Hopefully, many patients will have at least heard of HIPAA and know of its role in protecting them and their personal health data. However, it is also important that patients are aware of who is subject to HIPAA, and which organizations are required to be HIPAA compliant.
Though only one section of the Health Insurance Portability and Accountability Act of 1996 is directly concerned with patient privacy, it causes a lot of concern for healthcare organizations. As there are hefty fines for HIPAA violations, any organization that may be subject to HIPAA should check whether they fall within its remit before handling any patient data. That is, they should establish whether they are a HIPAA Covered Entity.
HIPAA defines a Covered Entity in its summary of the HIPAA Privacy Rule as those who “electronically transmit health information in connection with certain transactions”. It goes without saying that this definition is incredibly vague, and consequently, there has been much confusion as to who falls under this definition. According to the Department for Health and Human Service’s website, Covered Entities are considered to be healthcare organizations, health plans, and healthcare clearinghouses.
Even though this definition only includes “electronic” data, HIPAA actually protects all protected health information (PHI), whether it is physical, verbal, or electronic. This extends the definition of a Covered Entity beyond that described above, as any healthcare provider that handles PHI for a HIPAA-covered transaction— regardless of its form – is subject to HIPAA. Covered transactions include healthcare-related operations such as the provision or payment of healthcare.
Any individual employee, volunteer, or individual otherwise under the “direct control” of a Covered Entity must be trained in HIPAA compliance. All employees must be aware of their duties under HIPAA, including how to best protect PHI, and what should be done if they notice a HIPAA violation.
::::::::::
* WORK REQUEST A *
Transcribe the stretch of the HIPAA covered entities text from "Even though this" through "a HIPAA violation.".
* WORK REQUEST B *
Pick up the HIPAA covered entities text after its final sentence and write the next part.

* Stored items *
::::::::::
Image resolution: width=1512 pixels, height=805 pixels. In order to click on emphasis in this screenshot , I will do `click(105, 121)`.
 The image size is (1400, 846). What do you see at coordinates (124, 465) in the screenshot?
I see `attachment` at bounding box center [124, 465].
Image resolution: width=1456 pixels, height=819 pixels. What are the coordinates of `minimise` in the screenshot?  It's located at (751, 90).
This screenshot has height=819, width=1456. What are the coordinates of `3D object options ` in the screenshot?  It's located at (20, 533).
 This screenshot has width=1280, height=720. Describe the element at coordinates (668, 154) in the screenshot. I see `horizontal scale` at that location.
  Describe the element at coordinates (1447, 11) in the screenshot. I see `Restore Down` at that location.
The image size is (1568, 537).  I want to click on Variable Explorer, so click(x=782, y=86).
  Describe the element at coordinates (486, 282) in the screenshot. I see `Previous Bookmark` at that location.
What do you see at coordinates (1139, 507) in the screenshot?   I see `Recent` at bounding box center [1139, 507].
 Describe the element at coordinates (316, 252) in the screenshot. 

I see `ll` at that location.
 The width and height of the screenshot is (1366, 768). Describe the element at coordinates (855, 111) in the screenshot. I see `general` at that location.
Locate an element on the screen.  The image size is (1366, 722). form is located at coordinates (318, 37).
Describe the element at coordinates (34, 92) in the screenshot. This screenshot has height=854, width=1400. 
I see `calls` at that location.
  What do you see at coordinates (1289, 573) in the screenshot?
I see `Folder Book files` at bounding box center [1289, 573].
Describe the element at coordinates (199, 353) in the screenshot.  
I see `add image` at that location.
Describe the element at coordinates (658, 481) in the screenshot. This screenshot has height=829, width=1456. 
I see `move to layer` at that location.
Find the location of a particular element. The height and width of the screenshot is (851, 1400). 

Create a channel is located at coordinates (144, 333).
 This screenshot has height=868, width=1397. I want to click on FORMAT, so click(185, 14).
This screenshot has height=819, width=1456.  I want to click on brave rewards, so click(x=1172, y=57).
::::::::::
* EXERCISE ANSWER A *
Even though this definition only includes “electronic” data, HIPAA actually protects all protected health information (PHI), whether it is physical, verbal, or electronic. This extends the definition of a Covered Entity beyond that described above, as any healthcare provider that handles PHI for a HIPAA-covered transaction— regardless of its form – is subject to HIPAA. Covered transactions include healthcare-related operations such as the provision or payment of healthcare.
Any individual employee, volunteer, or individual otherwise under the “direct control” of a Covered Entity must be trained in HIPAA compliance. All employees must be aware of their duties under HIPAA, including how to best protect PHI, and what should be done if they notice a HIPAA violation.

* EXERCISE ANSWER B *
Any third-party entity that has entered into a Business Associate Agreement (BAA) with the Covered Entity (i.e. has become a Business Associate) is also subject to HIPAA. These BAs usually carry out functions or tasks on behalf of the Covered Entity, allowing them to come into contact with PHI. The BAs must ensure that they enact the minimum security protocols needed to safeguard PHI and only use disclosed information for the purpose agreed upon in the BAA. Any subcontractors of BAs must also be HIPAA-compliant.
There are other organizations, aside from those listed above, that may come into contact with PHI. Scientific researchers, for example, may wish to use PHI in their studies. Under HIPAA, PHI can be disclosed to researchers so long as it is done so with the patient’s authorization. No BAA is required, though a separate data use agreement is.
All patients are protected by HIPAA. Though there are some exceptions in which their PHI can be disclosed without full authorization – for example, if required by a court, or during a public health emergency – all Covered Entities and their Business Associates must protect the PHI of all patients equally.